--- Data listing ---

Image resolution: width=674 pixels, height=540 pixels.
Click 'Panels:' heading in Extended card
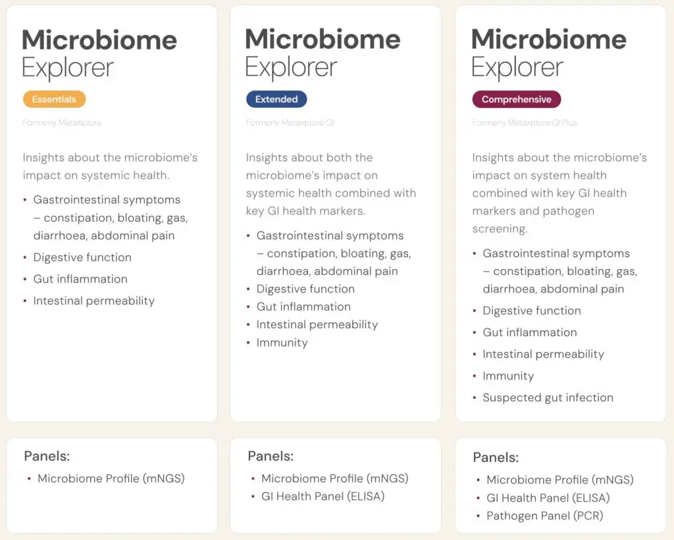click(271, 456)
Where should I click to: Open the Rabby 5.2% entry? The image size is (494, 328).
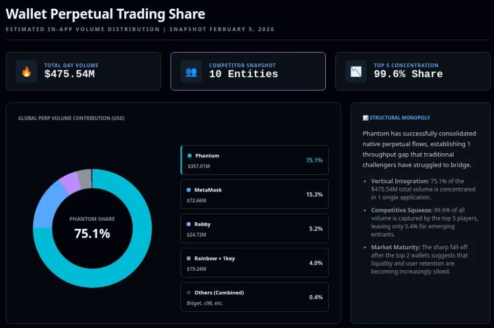tap(254, 228)
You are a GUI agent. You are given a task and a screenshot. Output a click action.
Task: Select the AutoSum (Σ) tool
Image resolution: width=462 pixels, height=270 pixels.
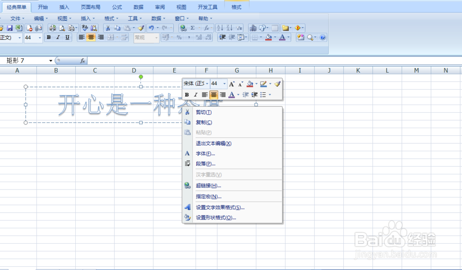pyautogui.click(x=192, y=28)
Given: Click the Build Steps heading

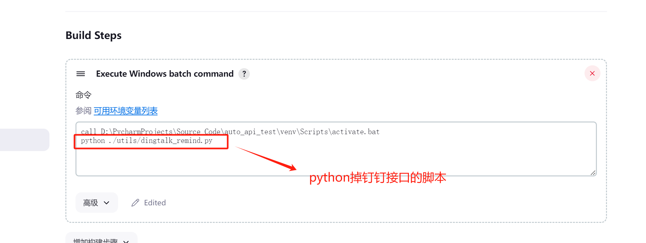Looking at the screenshot, I should 93,35.
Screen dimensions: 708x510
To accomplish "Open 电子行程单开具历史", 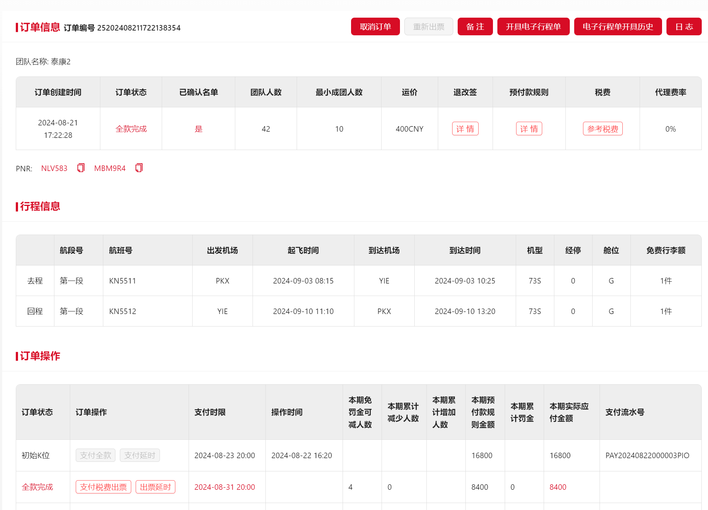I will coord(618,27).
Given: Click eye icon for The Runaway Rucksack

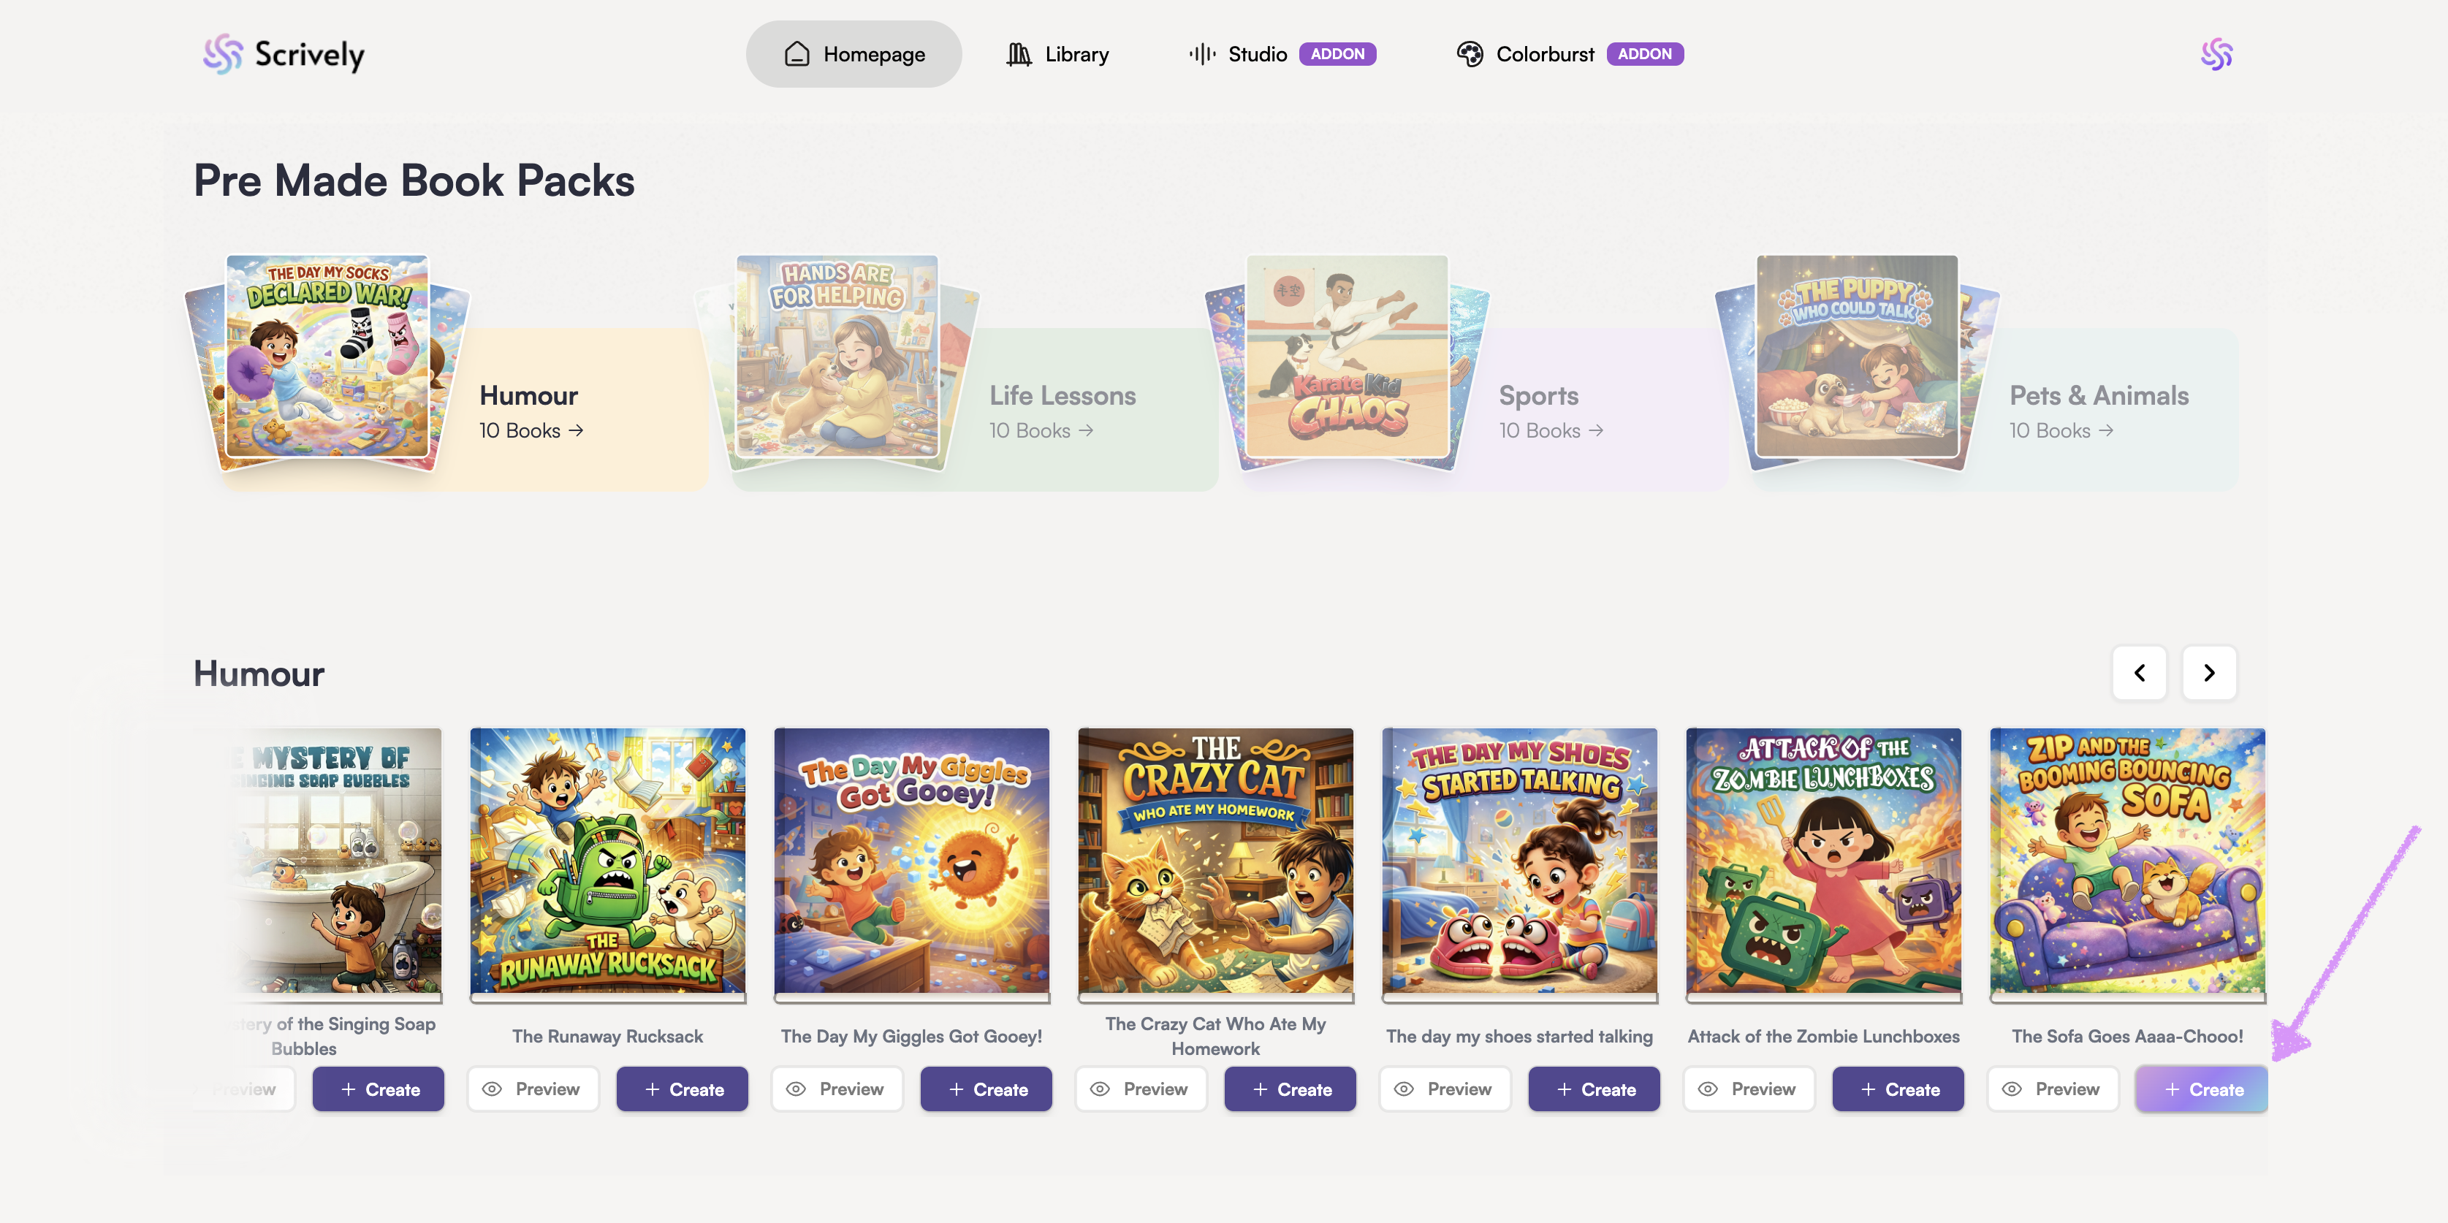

---

• [Short exercise] Copy the material word for word from its first line through the line that contains "tap(254, 228)", including both of those lines, and leave the pictures out of your copy.

• [Response to the task]
Image resolution: width=674 pixels, height=540 pixels.
Click 'Panels:' heading in Extended card
click(271, 456)
Where should I click to: Open the Rabby 5.2% entry? The image size is (494, 328).
tap(254, 228)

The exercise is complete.